When accounting for the purchase of materials for inventory, the cost of those materials in your inventory system will reflect what you paid your supplier for those materials. However, there are a wide variety of other costs that come into play to actually move the goods from the supplier’s facilities to your shelves, including:
- Handling Fees
- Taxes, Tariffs & Duties
- Import Fees
Landed costs allow you to capitalize these expenses and capture the true cost of your inventory. Allocating landed costs gives you more visibility into your true margins, taking into account every penny of the total price paid – not just to the vendor but to transportation companies, taxing authorities, freight forwarders, and others.

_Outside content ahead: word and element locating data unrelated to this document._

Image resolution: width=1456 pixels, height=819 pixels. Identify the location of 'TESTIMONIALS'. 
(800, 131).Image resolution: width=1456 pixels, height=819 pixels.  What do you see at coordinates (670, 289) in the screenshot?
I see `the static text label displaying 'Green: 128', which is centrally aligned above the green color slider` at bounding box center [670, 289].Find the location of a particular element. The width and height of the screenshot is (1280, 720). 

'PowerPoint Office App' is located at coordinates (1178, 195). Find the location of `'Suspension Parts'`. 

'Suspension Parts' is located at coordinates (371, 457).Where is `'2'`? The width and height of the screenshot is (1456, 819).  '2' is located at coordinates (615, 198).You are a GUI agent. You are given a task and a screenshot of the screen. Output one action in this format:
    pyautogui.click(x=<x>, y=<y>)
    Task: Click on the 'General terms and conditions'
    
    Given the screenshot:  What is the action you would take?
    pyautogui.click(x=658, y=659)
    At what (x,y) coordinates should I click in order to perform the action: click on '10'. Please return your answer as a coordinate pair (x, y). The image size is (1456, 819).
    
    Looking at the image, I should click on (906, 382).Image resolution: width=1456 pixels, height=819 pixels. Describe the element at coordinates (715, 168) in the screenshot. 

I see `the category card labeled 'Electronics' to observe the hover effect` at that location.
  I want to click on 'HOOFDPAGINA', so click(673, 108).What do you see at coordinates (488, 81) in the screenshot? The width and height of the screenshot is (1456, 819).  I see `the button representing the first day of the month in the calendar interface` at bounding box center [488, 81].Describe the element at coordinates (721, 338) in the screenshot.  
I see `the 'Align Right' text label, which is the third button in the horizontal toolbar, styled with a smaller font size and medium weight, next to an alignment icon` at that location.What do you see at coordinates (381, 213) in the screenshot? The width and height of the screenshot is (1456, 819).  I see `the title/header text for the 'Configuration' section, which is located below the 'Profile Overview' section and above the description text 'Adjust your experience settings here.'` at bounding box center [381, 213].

From an accounting perspective, the transactions involved in landed costing are simple. Let’s imagine a simple case where you pay a supplier $15,000 for inventory, and a trucking company $500 to deliver the inventory. First, we’ll get an AP invoice from the supplier for the inventory:
Debit AP Accrual $15,000
Credit Accounts Payable $15,000
And we’ll get an AP invoice from the trucking company for the services rendered:
Debit Freight Expense $500
Credit Accounts Payable $500
When the time comes to receive the goods on the AP invoice, once the landed costs are applied the transaction will look something like this:
Debit Inventory $15,500
Credit AP Accrual $15,000
Credit Freight Expense $500
This transaction combines the direct cost of the inventory purchase with the (previously) indirect cost from the trucking company, ensuring the the full cost of your inventory is reflected on the books.
By using landed cost tracking, you can gain more insight into the profitability of customers, products, and product lines, and make informed choices about pricing and sourcing as external variables change and costs fluctuate.